Isaac Newton by James Gleick
If you want to understand Newton’s contribution to science and human progress, I would highly recommend this relatively short book (under 200 pages, but with an extra 80 pages of notes and references) – though I am not acquainted in detail with any other book on Newton. This is the kind of concentrated biography I like to read, not bloated, obsessively-detailed tomes.
This book is written in a clear and direct way, without being patronising or simplistic. It is a masterpiece of brevity and explication, but pausing to describe characters and the surrounding history and locations with almost poetic impact. One comes away from the book dazzled by Newton’s genius and innumerable achievements, and puzzled by the mystery of how he rose above being the neglected son of an illiterate Lincolnshire farm worker. Nature or nurture or freak?

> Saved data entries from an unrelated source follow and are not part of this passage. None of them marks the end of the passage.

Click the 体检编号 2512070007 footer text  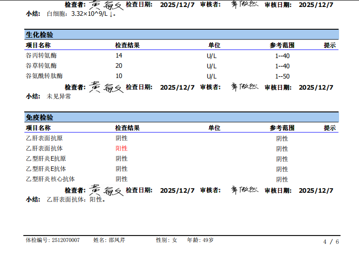point(52,240)
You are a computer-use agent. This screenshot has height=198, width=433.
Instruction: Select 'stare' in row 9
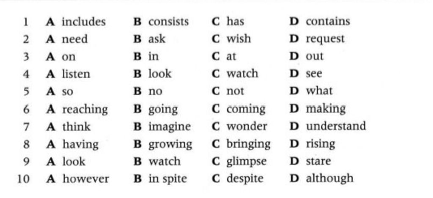318,161
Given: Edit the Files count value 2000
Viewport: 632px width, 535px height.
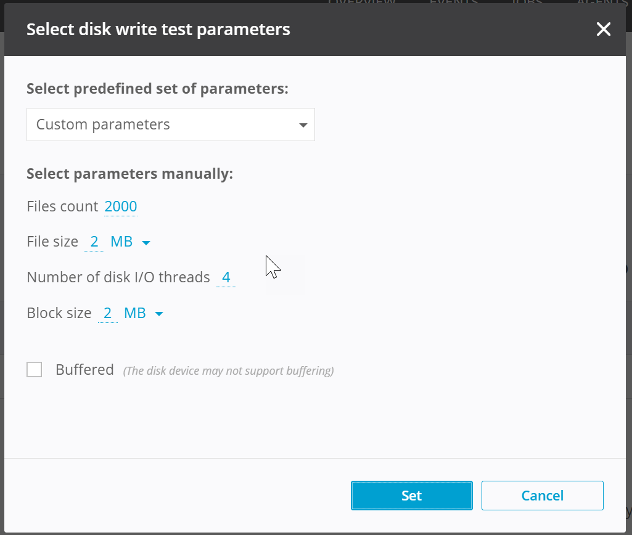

It is impossible to sum up his achievement. Simply I allude to these I can remember:
a) inventing infinitesimal calculus;
b) establishing laws of motion;
c) writing a comprehensive description of gravity that enables us to predict the movements of planets, comets, tides and many practical aspects of the physical world;
d) separating physics from metaphysics, and so laying a key foundation stone of modern rational science;
e) analysing light and inventing instruments to study and use it;
f) reforming the currency;
g) even his odd pursuit of alchemy engendered many techniques and discoveries in chemistry and biology that have advanced science.